Step 5: Evaluate Actual Seating Variation
Once your single-cartridge repeatability is 0.001" or better, any remaining variation across your batch is real seating depth variation from your reloading process. This is useful information — it tells you how consistent your seating die is actually performing.
Acceptable CBTO variation by application:
| Application | Acceptable CBTO Spread | Action if Exceeded |
|---|---|---|
| Benchrest / F-Class competition | ≤ 0.001" | Inspect seating die, check press alignment |
| Precision hunting loads | ≤ 0.002" | Verify seating die stem and bullet ogive consistency |
| General target shooting | ≤ 0.003" | Acceptable for most applications |
| Plinking / practice ammo | ≤ 0.005" | No action needed |
If your batch variation exceeds the threshold for your application, the problem is in your seating process — not your measurement tool.
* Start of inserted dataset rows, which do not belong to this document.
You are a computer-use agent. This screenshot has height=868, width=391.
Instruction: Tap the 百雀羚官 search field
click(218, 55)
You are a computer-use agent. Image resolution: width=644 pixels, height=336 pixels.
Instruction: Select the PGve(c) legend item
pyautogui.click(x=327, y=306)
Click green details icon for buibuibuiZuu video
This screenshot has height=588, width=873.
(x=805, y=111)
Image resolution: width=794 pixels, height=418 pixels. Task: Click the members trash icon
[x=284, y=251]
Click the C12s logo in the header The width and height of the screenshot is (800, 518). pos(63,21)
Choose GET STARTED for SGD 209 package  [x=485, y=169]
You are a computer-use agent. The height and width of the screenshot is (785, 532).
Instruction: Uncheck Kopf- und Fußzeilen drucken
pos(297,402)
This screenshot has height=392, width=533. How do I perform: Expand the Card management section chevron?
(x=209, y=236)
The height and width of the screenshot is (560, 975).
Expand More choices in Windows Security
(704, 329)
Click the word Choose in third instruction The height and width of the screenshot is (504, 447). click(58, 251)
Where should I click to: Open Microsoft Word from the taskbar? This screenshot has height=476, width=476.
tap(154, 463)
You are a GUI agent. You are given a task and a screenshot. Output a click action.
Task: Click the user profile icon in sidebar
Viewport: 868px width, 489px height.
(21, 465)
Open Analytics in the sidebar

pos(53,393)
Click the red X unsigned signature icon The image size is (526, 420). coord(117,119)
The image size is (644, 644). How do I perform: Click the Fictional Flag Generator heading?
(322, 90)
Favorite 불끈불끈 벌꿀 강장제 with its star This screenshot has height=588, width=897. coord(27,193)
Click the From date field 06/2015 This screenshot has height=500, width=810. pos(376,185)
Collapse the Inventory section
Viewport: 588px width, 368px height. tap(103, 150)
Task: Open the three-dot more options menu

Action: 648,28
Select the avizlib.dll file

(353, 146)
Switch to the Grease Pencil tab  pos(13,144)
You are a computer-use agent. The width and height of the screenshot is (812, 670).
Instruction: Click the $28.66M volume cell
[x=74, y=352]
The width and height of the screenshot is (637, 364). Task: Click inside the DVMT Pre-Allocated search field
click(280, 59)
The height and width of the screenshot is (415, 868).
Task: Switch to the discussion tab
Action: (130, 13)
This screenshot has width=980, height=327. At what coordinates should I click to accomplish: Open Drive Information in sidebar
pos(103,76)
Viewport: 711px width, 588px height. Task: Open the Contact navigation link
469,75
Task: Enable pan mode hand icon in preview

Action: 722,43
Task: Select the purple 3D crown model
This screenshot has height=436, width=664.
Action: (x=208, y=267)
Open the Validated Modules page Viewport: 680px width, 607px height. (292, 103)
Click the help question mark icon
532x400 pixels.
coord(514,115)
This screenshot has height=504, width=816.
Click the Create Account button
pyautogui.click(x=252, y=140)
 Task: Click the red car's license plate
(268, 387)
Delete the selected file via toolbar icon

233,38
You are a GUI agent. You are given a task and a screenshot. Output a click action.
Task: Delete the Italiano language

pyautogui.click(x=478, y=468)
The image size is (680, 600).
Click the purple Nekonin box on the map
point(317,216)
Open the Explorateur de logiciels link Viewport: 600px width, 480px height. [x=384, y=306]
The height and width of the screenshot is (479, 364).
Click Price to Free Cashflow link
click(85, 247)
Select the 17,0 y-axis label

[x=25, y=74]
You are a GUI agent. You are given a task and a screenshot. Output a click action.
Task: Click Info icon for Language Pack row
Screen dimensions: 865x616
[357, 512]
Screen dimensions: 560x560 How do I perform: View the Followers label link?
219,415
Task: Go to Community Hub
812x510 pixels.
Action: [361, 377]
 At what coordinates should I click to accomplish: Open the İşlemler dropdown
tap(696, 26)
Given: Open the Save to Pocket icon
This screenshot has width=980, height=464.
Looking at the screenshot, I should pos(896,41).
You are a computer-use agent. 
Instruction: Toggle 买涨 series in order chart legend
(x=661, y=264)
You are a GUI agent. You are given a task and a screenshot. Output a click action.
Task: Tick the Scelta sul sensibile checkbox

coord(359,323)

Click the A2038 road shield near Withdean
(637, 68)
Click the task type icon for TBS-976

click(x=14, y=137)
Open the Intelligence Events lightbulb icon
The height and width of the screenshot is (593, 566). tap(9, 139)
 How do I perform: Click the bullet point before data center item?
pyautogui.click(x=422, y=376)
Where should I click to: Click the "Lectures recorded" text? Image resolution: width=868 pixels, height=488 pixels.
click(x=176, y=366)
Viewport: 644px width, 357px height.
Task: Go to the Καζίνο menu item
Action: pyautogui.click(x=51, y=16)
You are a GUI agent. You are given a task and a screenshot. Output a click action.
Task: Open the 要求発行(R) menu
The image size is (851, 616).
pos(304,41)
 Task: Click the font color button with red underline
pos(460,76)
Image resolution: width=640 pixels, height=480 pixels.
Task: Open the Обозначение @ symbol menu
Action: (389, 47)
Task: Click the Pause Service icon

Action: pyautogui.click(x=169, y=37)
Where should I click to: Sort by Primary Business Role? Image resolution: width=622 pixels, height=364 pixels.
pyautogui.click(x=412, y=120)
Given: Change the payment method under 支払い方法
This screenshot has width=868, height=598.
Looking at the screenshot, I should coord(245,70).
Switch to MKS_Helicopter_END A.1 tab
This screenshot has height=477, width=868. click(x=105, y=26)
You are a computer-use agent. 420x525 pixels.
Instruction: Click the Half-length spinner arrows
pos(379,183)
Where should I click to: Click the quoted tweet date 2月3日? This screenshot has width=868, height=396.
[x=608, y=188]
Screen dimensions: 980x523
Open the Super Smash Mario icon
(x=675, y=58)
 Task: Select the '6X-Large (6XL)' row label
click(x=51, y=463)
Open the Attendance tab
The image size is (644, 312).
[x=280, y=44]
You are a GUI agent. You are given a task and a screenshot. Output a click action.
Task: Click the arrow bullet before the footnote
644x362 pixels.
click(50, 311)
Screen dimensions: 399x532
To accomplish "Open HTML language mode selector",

Common seating issues include inconsistent case neck tension, a worn seating stem that does not match your bullet profile, or cases with varying trim lengths.
The 5-Minute Comparator Calibration Routine
Run this routine at the start of every reloading session. It takes under five minutes and ensures your measurements are consistent from the first cartridge to the last.
- Inspect and clean the insert — Even if you cleaned it last session, a quick pass with a dry swab removes any dust or residue that accumulated during storage.
- Install the insert into the comparator body — Ensure it is seated fully and does not wobble. The AltitudeCraft comparator body uses a snug friction fit that holds the insert firmly without tools.
- Attach the comparator to your caliper — The body should clamp securely to the fixed jaw. Wiggle test it — if there is any play, re-seat the clamp.
- Zero the caliper — Close the jaws with the comparator installed. For digital calipers, press zero. For dial calipers, note the zero offset and apply it to all readings.
- Take a reference measurement — Measure a "reference cartridge" that you have previously measured and marked. If today's reading matches your recorded value within 0.001", you are calibrated and ready to go.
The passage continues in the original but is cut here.